The extraordinarily hardworking Mr. Lopez Obrador transformed both the appearance and the inner workings of North America’s largest city, changing its historic centre from a hodgepodge of private buildings into an attractive museum district, driving new transit lines and smog-spewing double-deck- er freeways through the city, filling former slums with cultural institutions and universities and handing out a lot of cash to a lot of poor and elderly people, for which they reciprocated with votes.
His Mexico City political machine, often likened to New York’s 19th-century Tammany Hall Democrats, became the key alternative to Mexico’s other political behemoth.
For 77 of the past 89 years, Mexico has been governed by the all-powerful Institutional Revolutionary Party (PRI) – a paternalistic, corruption-riddled party that has been far more institutional than revolutionary, most often as a de facto dictatorship. From 2000 to 2012, a conservative opposition party governed, and then the PRI returned under Enrique Pena Nieto, whose florid corruption, bumbling mismanagement of crime and poverty crises and bizarre kowtowing to Donald Trump virtually guaranteed Mr. Lopez Obrador the presidency.
It was in Mexico City that Mr. Lopez Obrador turned his decades of experience within the PRI into a new kind of big-party politics. And it is from that Mexico City experience that we can learn four important lessons about his approach to government.
First, he is not especially attached to democratic institutions. He often bypassed Mexico City’s legislature and governed by decree; he sometimes ignored courts and oversight bodies. As President, he has borrowed his favourite tool – the rubberstamp referendum, in which citizens are asked to approve his favoured policies in optimistically crafted language (they always vote Yes), thus sidestepping democratic process. His party plans to hold more.

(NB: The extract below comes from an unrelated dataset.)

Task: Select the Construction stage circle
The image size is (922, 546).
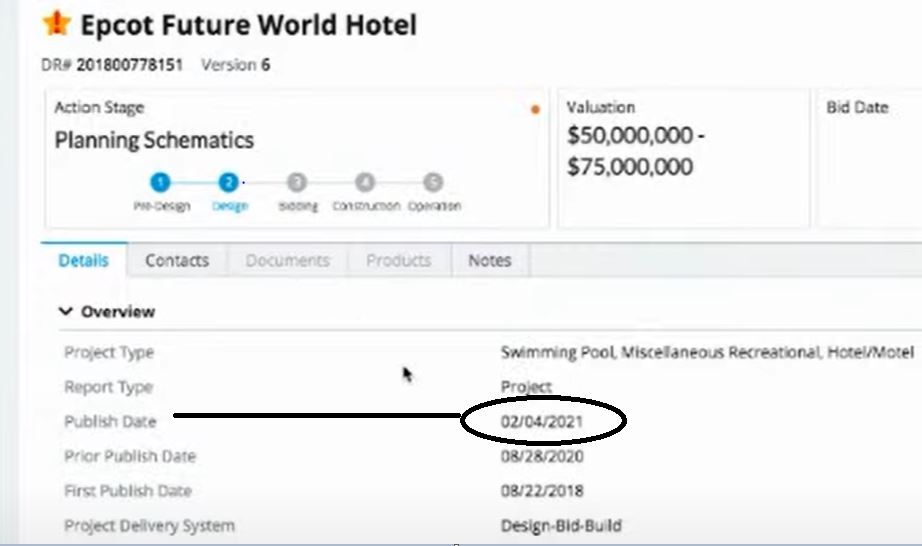Action: 365,183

Second, he is extraordinarily effective at getting resources to the poor – though with their votes in mind. He turned Mexico City into a municipal welfare state, to the great benefit of many. But it was his political operatives who oversaw it. “Citizens are attracted to the party by the ‘goodies’ its members hand out,” Concordia University political scientist Tina Hilgers wrote in a 2005 study. “Social housing, subsidies for senior citizens, school supplies for children, computers for schools, scholarships, food packages, and Tshirts are among the resources used by [Mr. Obrador’s] politic- ians and caudillos [operatives] to bring in votes.”

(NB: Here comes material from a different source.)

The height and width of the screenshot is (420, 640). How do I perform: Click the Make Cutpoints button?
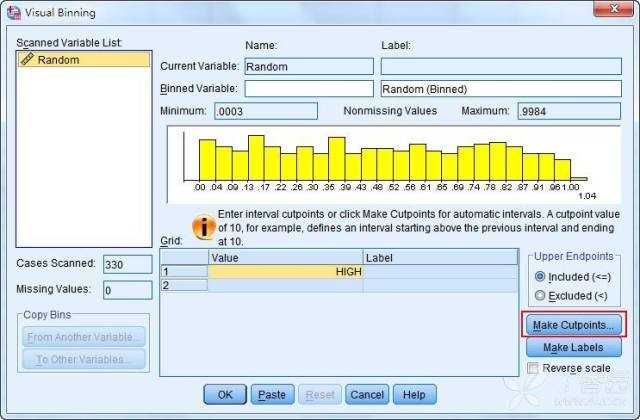click(x=574, y=325)
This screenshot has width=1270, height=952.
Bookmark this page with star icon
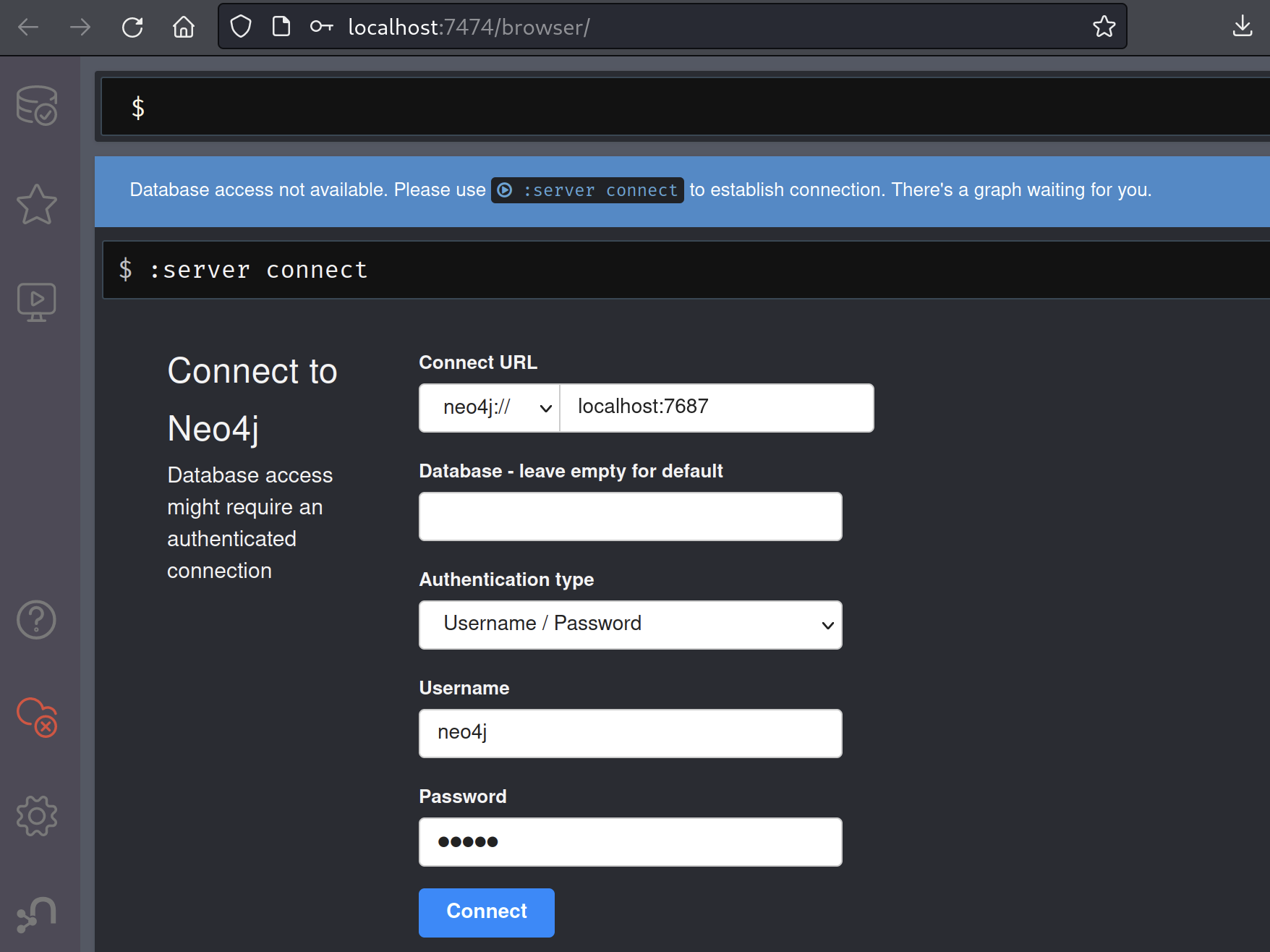[1104, 27]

Third, he is not a pacifist. The city’s poor and marginalized residents told Mr. Lopez Obrador they wanted him to be tough on crime, and he delivered. He brought former New York mayor Rudolph Giuliani (not yet a Trump acolyte, but already a notorious right-winger) to his city to set up a brutal zero-tolerance policing program, which he combined with neighbourhood policing. As President, he has said he’ll continue to use the military to crack down on crime and drugs, in defiance of supremecourt orders.

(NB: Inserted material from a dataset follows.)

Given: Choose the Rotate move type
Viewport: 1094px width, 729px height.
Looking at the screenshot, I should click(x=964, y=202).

Fourth, his far-left rhetoric disguises an enthusiasm for working with the private sector. His rebuilding of central Mexico City, his big housing and transit projects were done with the enthusiastic encouragement of business leaders, including billionaire Carlos Slim, to enter lucrative public-private partnerships – because, it seems, they got things done in ways the public sector didn’t.
In other words, Mexico will be governed by a unique figure, a left-wing politician who deeply distrusts the Mexican state. It’s worth watching closely.